U.S. District Judge James King has dismissed a lawsuit brought by Mac Stuart, a former ACORN employee, saying Stuart never provided evidence to support his claim that he was fired because he uncovered voter fraud.
Stuart alleged that ACORN improperly handled registration forms when it conducted voter registration drives, including not submitting Republican registrations to election officials.
The judge upheld ACORN's counterclaim that Stuart's lack of evidence made his allegations libel and slander. The group has always claimed it fired Stuart for insubordination.
No financial settlement has been reached in the case. But ACORN officials said Wednesday they were pleased to have the last of three lawsuits, all withdrawn or dismissed, behind them.
An investigation by the Florida Department of Law Enforcement also found no evidence of criminal activity at ACORN, department officials confirmed Wednesday.
"We are very happy it was found that we are innocent," said Tamecka Pierce, a certified nursing assistant who volunteers as ACORN's Florida chairwoman. "We have zero tolerance for fraud."
The resolution comes more than a year after ACORN outmaneuvered Florida's business community and Republican leadership to place a successful citizen petition on the ballot to raise Florida's minimum wage in May from $5.15 to $6.15 an hour.
The state constitutional amendment, approved by 71 percent of voters, also sets a process to adjust the wage annually for inflation.
But a month before voters went to the polls, criticism of ACORN mounted. Stuart filed his lawsuit; the Department of Law Enforcement took the unusual step of publicizing the fact it was investigating ACORN; and another lawsuit filed in state court in Tallahassee, but later withdrawn, alleged the group committed fraud in collecting petitions for the ballot measure.

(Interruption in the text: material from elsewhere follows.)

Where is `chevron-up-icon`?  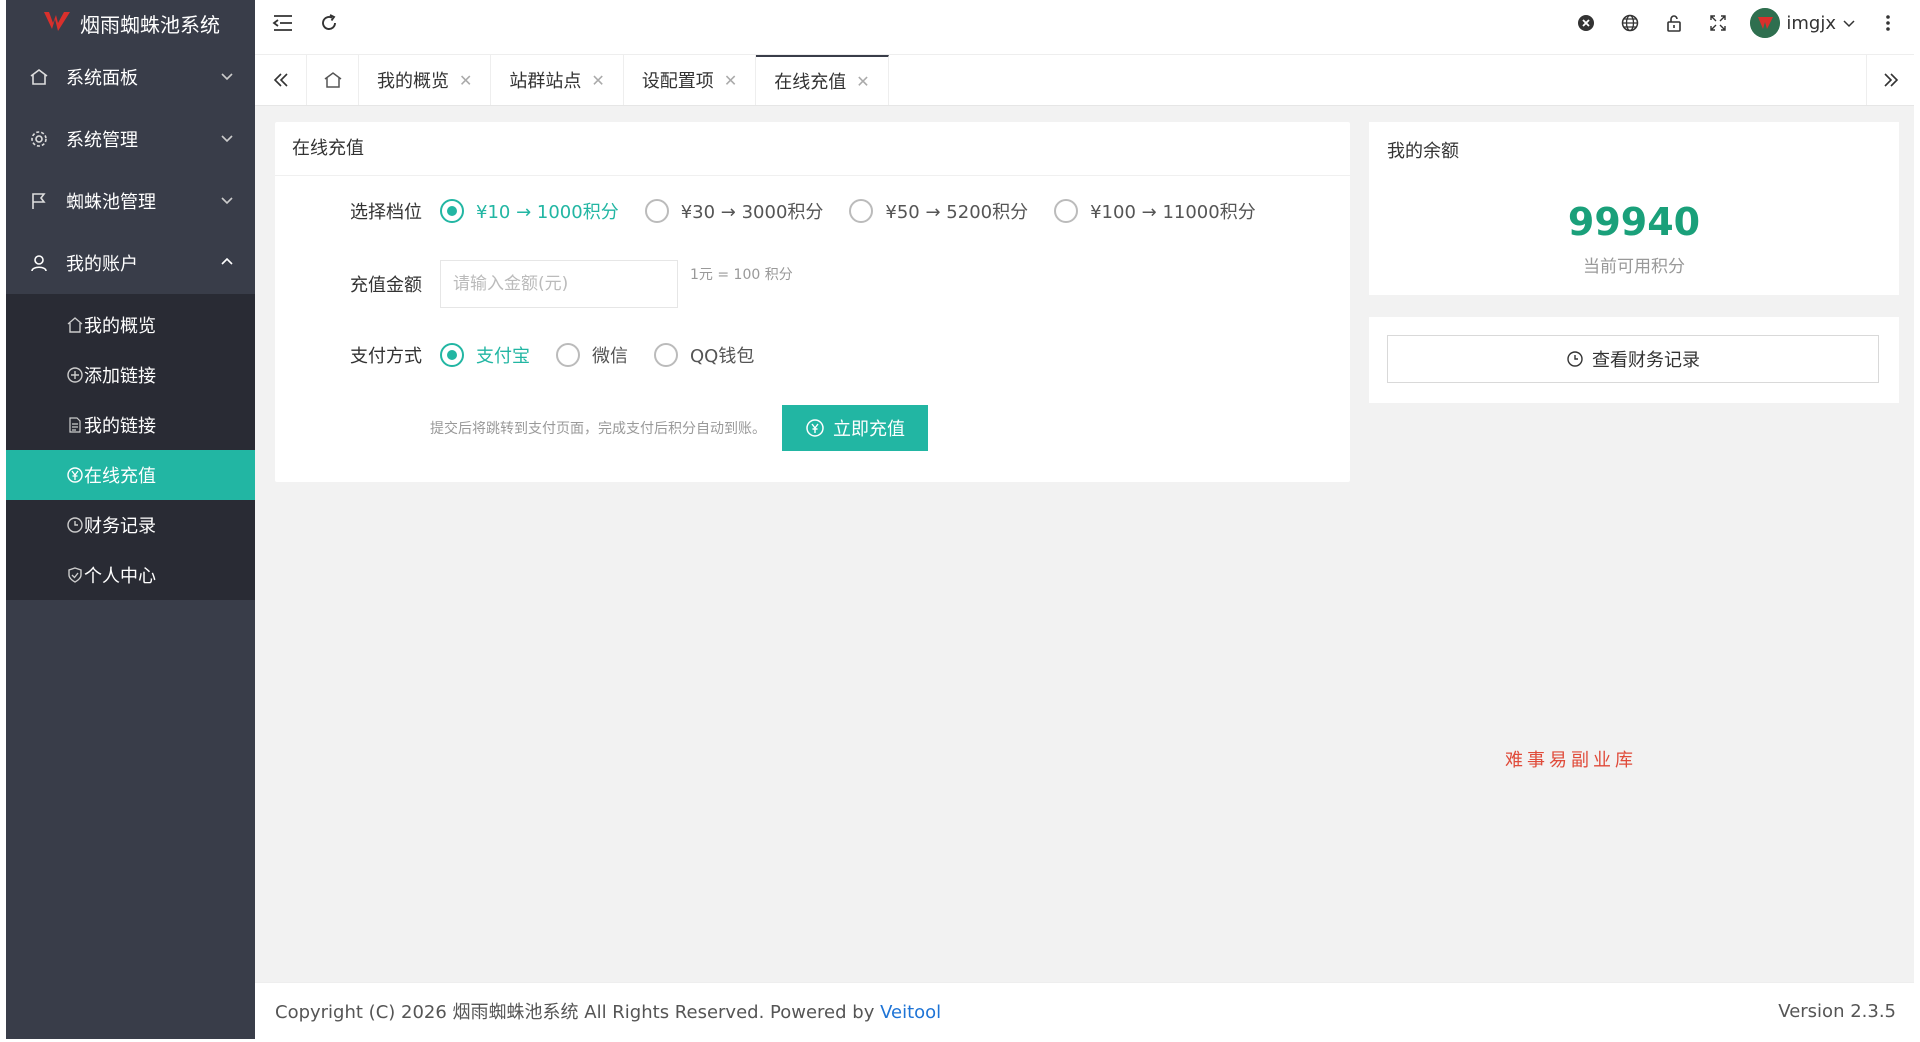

Last month, U.S. District Judge Jose Martinez dismissed with prejudice a third lawsuit, which also had ties to Stuart.
The 12 plaintiffs alleged ACORN had failed to file their voter registration applications, which made them ineligible to vote in 2004. Stuart had provided the plaintiffs' attorneys with the applications.
Martinez dismissed the suit after 10 plaintiffs withdrew and the only remaining ones were a felon, not allowed to vote under Florida law, and a person who had moved to New Jersey, said ACORN attorney Brian Koch of Miami.
The lead plaintiffs' attorney in both federal cases, Stuart Rosenfeldt of Fort Lauderdale, couldn't be reached Wednesday.
"ACORN is an organization that has gone and attempted to help the low- and moderate-income communities of this state and for that they were attacked," Koch said. "This should vindicate ACORN of any wrongdoing."
ACORN, which stands for Association of Community Organizations for Reform Now, claims to have registered more than 1.1-million voters nationwide in 2004, 210,000 of them in Florida.